Quant à la relation entre l'Afghanistan et le Pakistan , elle continue de souffrir d'un déficit de confiance mutuel . Des contacts bilatéraux ont néanmoins repris depuis quelques mois, à l'initiative d'Islamabad (visite du chef d'état-major des armées pakistanais à Kaboul en octobre 2017, visite du Premier ministre pakistanais à Kaboul début avril 2018) et un cadre de dialogue, centré autour de groupes de travail, a été mis en place ( Afghanistan Pakistan Action Plan for Peace and Solidarity , APAPPS, une conférence des oulémas pakistanais et afghans dans le but d'adopter une fatwa condamnant le recours à la violence et aux attentats suicides contre les civils est prévue prochainement dans ce cadre).

Comme tous les acteurs régionaux, le Pakistan a été appelé à soutenir la stratégie américaine pour l'Asie du Sud, initiée en août 2017. La pression exercée par les Etats-Unis sur le Pakistan s'est fortement accrue ces derniers mois.

La Chine , quant à elle, voit dans la dégradation de la situation en Afghanistan une menace sécuritaire directe pour son territoire, car elle considère que les territoires de part et d'autre de la frontière afghano-pakistanaise peuvent jouer le rôle de base arrière pour des mouvements islamistes ou séparatistes Ouïghours au Xinjiang.
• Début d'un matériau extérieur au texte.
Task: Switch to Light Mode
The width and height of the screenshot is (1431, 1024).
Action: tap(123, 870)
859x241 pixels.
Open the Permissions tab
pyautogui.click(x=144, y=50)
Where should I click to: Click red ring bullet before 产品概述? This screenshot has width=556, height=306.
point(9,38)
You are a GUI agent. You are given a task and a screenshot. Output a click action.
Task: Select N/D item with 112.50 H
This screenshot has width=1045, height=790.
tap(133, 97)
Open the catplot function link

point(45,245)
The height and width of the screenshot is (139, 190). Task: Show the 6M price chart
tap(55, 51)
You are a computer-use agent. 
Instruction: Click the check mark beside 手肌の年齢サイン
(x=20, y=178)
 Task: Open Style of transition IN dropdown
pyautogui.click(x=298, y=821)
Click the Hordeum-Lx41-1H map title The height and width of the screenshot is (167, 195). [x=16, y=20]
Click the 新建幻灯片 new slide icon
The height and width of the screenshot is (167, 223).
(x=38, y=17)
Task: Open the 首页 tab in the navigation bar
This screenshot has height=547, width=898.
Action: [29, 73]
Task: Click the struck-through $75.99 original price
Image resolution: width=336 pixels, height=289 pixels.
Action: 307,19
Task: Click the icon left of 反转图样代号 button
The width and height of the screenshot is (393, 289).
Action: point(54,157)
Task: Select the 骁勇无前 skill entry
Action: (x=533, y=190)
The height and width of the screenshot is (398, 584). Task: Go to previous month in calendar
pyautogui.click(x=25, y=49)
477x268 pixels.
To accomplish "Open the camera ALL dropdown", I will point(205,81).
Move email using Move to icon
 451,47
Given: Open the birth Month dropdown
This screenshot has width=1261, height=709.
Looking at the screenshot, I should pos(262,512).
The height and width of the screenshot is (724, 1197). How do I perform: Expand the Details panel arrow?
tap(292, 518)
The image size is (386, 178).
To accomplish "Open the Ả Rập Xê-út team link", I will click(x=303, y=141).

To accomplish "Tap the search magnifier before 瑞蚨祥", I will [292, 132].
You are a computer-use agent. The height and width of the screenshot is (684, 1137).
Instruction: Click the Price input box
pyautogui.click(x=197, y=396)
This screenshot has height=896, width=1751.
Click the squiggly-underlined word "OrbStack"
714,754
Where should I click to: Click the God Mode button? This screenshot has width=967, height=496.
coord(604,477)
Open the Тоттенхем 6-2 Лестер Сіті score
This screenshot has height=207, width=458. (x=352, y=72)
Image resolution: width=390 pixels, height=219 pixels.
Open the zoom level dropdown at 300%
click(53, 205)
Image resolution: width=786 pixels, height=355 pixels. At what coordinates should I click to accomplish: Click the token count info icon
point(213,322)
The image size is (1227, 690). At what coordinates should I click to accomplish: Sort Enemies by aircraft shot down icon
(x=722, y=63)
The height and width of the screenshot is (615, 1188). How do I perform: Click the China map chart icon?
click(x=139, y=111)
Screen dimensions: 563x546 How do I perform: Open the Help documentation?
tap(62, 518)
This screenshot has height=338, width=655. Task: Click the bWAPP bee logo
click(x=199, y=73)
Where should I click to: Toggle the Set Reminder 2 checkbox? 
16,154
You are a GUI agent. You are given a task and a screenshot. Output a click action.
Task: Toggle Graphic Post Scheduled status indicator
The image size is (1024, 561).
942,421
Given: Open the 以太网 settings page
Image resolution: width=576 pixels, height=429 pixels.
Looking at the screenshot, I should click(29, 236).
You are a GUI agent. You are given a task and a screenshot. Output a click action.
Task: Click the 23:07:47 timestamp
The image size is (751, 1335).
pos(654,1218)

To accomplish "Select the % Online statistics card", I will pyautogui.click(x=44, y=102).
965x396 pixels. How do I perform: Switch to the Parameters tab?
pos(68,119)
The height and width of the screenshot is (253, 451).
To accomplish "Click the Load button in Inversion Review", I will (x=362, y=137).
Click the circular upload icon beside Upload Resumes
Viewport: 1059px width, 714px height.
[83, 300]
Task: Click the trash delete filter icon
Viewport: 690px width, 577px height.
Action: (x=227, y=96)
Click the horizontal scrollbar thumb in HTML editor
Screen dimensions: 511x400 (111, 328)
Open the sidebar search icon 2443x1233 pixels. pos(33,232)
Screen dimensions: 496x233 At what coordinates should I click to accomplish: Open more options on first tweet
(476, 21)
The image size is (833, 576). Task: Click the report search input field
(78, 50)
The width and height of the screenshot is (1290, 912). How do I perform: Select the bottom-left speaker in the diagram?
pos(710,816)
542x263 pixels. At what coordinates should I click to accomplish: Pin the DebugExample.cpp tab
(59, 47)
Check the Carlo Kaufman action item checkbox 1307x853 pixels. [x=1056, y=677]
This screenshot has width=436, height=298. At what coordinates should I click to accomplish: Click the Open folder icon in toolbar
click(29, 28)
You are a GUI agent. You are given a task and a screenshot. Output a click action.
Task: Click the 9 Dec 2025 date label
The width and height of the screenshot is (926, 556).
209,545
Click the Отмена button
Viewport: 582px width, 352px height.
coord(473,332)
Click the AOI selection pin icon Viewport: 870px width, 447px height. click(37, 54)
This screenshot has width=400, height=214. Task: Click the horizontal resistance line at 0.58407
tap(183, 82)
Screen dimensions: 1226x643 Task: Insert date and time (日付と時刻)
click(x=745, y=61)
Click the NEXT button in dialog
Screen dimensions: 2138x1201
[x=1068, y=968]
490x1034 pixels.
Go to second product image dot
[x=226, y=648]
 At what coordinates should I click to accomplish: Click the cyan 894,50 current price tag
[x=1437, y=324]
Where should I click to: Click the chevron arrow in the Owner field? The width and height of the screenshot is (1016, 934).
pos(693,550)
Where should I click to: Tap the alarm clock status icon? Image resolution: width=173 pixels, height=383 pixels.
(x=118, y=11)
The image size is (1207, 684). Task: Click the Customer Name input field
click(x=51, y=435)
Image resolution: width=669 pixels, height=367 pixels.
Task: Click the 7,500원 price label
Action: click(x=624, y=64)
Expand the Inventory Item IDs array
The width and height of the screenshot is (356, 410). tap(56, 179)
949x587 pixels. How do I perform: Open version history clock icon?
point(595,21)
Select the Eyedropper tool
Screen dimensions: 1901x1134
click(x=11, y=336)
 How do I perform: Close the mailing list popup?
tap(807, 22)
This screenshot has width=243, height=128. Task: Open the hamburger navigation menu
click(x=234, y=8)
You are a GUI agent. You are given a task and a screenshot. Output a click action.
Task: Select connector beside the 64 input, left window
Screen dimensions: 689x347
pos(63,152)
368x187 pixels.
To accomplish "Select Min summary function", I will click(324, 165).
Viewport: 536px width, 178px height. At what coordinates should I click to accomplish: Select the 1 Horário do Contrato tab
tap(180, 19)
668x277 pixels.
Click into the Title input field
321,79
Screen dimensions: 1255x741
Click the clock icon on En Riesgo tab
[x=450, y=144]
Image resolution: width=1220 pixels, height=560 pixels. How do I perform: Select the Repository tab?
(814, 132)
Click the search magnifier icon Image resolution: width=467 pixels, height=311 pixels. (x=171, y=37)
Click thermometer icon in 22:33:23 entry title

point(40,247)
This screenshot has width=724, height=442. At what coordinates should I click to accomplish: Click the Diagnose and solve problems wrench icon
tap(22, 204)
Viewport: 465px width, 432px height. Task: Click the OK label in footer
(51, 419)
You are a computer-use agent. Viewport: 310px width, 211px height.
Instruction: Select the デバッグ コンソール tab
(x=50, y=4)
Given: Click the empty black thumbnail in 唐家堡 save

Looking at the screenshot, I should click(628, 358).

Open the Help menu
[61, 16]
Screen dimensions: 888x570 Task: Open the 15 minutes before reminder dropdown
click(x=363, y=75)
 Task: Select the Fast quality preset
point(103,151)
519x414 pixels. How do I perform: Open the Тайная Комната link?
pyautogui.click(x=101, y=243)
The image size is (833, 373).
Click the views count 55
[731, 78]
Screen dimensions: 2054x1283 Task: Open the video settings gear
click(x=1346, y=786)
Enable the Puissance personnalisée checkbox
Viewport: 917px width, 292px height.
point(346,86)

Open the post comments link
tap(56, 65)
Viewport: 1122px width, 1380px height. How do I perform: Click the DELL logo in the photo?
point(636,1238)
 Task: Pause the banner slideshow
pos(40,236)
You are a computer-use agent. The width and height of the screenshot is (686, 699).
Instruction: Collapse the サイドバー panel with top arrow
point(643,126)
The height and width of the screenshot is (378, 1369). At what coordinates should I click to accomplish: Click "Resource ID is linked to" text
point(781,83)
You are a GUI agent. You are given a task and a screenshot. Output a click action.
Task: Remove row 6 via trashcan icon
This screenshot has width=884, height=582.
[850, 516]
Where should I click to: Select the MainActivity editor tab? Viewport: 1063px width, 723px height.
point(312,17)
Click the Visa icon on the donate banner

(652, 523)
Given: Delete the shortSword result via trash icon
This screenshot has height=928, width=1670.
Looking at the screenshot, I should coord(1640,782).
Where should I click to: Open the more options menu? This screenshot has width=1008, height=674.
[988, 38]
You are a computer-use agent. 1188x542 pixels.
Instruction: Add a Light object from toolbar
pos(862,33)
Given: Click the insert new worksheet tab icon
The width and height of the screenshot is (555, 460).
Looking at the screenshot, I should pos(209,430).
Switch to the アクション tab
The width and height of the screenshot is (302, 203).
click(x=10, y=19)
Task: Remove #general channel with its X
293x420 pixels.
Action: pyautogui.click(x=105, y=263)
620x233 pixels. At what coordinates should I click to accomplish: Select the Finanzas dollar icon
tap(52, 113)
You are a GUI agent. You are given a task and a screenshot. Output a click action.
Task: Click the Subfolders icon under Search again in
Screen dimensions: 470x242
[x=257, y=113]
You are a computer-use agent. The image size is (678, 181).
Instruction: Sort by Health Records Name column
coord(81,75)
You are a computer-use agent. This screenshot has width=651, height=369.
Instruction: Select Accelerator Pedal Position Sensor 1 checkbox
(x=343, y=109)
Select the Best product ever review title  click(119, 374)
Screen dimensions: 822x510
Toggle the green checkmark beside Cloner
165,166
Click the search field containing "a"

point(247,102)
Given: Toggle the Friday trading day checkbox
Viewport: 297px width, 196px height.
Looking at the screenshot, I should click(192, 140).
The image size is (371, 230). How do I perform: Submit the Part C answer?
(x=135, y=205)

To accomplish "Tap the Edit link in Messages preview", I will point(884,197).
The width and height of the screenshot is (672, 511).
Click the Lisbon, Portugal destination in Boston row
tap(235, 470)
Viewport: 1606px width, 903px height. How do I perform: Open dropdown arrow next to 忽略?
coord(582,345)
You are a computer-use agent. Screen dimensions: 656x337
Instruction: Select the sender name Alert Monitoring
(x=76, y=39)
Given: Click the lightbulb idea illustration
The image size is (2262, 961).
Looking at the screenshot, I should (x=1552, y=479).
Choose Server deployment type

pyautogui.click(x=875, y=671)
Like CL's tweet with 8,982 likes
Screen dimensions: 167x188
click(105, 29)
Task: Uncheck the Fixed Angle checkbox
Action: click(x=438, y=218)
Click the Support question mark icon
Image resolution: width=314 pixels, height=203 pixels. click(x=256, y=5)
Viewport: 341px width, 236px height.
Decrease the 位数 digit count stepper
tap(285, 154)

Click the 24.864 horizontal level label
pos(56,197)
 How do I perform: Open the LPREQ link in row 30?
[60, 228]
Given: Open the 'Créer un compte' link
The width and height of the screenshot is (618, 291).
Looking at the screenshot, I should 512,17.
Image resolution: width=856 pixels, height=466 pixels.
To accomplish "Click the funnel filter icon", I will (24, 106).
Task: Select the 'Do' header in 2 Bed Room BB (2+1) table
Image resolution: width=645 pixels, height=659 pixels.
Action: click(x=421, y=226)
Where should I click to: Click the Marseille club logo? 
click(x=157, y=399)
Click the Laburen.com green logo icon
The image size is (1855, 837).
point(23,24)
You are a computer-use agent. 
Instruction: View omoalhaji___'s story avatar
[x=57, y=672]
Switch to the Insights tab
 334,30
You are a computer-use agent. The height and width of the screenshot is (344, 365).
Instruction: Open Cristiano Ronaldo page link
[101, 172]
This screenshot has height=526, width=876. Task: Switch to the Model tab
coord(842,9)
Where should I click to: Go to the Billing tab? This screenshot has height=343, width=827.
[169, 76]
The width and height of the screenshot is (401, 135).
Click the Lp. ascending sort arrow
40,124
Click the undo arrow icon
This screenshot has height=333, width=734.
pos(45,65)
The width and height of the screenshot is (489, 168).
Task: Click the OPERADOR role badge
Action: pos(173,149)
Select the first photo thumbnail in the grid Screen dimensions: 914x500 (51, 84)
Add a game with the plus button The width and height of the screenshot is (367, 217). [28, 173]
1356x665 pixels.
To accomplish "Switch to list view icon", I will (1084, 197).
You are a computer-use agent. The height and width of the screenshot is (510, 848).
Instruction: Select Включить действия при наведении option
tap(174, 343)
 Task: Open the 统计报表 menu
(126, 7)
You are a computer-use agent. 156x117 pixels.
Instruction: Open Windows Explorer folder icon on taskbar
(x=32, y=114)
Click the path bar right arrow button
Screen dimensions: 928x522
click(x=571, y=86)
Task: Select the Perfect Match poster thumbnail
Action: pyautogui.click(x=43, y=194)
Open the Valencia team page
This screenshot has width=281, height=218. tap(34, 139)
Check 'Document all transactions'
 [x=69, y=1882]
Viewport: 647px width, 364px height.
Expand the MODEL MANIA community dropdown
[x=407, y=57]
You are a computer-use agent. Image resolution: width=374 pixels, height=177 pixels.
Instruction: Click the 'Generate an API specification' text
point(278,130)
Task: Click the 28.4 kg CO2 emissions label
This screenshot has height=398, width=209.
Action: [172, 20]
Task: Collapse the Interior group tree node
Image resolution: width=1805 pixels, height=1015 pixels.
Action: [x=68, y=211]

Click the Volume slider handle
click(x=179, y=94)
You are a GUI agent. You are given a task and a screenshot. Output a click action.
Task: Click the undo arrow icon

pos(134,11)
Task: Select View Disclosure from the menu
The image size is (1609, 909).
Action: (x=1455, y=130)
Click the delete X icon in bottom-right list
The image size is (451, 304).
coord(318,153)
Elle s'investit de plus en plus en Afghanistan, afin de développer ses projets économiques continentaux et d'agir contre les groupes associés à l'EI-K à ses frontières (annonce fin janvier 2017 de l'établissement d'une base militaire chinoise au Nord-Est de l'Afghanistan, inauguration d'un corridor commercial aérien sino-afghan le 6 novembre 2018).

L'Inde redoute l'effondrement du système politique afghan au profit du Pakistan. Elle exclut toute intervention de même qu'une coopération militaire trop affichée, tout en maintenant un engagement civil fort.

Il faut également noter que la Russie et l'Iran se sont réinvestis ces derniers mois dans le conflit afghan, en apportant un soutien aux Talibans , perçus comme un rempart contre l'implantation de l'EI-K.


* 1 Réponses du Gouvernement aux questions de la commission.

* 2 Réponses du Gouvernement aux questions de la commission.

* 3 Le Président Hamid Karzai fut élu aux élections présidentielles de 2004 et de 2009.

* 4 Source : Le Monde du mardi 15 janvier 2019.

* 5 Réponses du Gouvernement aux questions de la commission.